-- Opening Marker --

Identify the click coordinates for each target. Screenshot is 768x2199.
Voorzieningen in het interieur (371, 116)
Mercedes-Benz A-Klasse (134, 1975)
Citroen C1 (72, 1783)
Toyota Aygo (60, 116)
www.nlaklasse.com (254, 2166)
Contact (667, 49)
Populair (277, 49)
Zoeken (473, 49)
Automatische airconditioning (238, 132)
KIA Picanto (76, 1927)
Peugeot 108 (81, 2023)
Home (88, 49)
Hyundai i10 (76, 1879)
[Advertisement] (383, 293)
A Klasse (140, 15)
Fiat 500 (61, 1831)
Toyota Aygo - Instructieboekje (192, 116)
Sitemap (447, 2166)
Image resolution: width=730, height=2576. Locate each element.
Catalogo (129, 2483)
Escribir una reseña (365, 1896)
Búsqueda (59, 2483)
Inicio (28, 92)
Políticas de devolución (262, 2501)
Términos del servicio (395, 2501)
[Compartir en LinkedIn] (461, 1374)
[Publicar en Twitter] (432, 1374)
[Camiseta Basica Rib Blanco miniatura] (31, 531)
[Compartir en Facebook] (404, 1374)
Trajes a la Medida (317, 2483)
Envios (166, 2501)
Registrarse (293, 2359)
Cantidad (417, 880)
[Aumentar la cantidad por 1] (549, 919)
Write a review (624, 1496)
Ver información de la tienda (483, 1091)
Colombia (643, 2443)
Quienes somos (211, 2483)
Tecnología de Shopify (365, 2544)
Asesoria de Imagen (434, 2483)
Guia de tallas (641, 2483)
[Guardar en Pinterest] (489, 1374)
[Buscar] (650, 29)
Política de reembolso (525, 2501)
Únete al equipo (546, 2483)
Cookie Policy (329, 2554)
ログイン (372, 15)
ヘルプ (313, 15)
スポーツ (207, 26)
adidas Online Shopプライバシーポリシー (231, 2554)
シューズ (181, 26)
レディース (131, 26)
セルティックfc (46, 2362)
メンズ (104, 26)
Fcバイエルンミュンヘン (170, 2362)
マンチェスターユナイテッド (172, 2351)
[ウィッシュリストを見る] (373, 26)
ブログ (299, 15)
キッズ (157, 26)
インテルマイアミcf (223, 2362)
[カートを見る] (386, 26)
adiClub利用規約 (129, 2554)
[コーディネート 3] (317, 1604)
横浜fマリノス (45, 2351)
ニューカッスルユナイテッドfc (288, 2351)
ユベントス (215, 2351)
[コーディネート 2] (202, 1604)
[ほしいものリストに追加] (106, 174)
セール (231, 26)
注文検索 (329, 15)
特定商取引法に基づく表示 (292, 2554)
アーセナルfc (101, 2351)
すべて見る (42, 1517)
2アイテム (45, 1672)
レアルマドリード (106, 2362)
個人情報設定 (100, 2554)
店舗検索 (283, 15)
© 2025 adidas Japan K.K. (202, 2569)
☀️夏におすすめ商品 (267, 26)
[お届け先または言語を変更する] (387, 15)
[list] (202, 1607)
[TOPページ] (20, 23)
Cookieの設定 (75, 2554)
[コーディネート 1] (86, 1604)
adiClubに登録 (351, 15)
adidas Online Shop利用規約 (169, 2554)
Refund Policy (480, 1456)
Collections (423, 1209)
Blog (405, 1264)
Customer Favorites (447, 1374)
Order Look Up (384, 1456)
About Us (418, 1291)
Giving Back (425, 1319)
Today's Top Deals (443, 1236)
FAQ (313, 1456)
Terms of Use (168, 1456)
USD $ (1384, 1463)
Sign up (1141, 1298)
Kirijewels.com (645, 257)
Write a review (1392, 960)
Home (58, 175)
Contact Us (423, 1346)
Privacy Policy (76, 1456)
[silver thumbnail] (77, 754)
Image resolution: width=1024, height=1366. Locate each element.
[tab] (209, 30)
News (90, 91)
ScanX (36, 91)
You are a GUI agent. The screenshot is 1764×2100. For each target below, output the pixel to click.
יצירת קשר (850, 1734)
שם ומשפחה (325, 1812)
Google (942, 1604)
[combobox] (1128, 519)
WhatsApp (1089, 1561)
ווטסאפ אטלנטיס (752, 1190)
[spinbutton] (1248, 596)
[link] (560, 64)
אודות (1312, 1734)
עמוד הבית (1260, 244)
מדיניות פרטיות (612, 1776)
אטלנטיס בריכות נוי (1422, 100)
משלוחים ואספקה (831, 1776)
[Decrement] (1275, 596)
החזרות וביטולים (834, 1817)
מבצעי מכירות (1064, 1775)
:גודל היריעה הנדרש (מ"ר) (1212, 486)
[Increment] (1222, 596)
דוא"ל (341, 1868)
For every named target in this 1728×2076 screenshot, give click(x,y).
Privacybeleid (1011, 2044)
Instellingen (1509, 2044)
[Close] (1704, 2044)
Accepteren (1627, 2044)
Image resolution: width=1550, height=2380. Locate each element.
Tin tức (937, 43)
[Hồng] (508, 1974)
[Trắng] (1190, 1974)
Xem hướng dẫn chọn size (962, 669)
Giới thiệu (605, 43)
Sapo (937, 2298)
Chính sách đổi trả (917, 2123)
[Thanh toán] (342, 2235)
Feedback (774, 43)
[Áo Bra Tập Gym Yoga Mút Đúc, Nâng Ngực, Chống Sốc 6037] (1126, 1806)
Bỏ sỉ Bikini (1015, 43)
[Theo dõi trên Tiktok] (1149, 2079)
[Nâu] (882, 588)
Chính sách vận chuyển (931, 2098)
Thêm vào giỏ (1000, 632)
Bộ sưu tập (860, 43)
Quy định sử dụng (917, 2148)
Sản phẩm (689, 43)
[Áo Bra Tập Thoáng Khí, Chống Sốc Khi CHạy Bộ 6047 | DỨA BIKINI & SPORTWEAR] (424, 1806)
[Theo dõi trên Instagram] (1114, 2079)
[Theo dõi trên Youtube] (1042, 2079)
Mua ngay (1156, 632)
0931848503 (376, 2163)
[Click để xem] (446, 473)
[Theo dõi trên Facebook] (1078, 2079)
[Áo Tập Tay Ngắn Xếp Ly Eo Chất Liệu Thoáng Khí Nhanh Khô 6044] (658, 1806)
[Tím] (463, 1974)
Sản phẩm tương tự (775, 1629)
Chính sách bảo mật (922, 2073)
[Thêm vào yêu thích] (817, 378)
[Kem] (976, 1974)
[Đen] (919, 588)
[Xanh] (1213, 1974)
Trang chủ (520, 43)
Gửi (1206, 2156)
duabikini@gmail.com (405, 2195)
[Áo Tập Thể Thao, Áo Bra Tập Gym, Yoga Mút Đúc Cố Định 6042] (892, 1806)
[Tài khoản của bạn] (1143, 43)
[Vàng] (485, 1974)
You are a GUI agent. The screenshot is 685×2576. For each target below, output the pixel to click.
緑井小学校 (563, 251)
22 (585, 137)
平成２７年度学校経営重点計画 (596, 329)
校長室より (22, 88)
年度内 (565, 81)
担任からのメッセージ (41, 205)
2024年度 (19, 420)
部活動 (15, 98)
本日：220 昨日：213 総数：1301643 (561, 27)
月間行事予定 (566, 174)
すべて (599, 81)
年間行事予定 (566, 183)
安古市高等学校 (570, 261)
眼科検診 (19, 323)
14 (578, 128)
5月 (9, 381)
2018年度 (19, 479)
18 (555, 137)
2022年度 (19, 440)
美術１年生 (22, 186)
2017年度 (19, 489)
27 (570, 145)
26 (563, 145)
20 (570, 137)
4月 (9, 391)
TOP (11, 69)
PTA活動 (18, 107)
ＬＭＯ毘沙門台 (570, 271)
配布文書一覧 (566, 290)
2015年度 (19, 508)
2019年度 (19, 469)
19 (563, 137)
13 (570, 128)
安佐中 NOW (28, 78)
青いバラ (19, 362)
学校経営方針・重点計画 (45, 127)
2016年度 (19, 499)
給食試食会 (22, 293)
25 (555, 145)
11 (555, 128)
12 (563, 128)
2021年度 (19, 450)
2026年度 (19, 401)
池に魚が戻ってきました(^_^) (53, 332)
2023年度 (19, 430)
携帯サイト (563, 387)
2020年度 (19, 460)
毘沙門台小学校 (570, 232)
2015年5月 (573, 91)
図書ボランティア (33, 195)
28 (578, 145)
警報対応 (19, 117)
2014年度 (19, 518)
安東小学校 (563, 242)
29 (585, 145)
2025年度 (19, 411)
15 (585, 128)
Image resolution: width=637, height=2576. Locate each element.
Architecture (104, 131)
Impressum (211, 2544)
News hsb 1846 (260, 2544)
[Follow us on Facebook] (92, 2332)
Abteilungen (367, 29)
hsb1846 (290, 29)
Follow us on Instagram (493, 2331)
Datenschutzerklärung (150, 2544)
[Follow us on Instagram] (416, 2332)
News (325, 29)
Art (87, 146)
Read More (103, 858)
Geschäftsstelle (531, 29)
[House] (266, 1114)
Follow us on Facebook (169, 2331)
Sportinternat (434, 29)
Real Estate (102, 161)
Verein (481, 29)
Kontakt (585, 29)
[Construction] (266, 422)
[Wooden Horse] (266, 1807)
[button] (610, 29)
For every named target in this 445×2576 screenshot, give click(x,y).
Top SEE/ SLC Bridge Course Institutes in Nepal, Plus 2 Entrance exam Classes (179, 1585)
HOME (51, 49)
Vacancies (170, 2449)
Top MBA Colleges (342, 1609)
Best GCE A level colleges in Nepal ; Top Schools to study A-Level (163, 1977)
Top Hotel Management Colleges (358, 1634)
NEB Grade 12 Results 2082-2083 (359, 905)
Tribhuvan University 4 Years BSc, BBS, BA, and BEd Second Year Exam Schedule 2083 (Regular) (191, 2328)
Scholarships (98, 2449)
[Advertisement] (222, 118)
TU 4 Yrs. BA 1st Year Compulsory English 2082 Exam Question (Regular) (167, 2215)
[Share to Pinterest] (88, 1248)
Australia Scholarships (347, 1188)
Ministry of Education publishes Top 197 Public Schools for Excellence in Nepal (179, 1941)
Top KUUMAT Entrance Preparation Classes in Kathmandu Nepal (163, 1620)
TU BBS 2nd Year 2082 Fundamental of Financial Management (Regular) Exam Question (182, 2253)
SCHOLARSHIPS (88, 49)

-- Closing Marker --

■ WHAT THE TASK REQUIRES ■
For the string "Toyota", give the number of lines in the entries that contain it, with no other words.

■ WRITTEN SOLUTION ■
2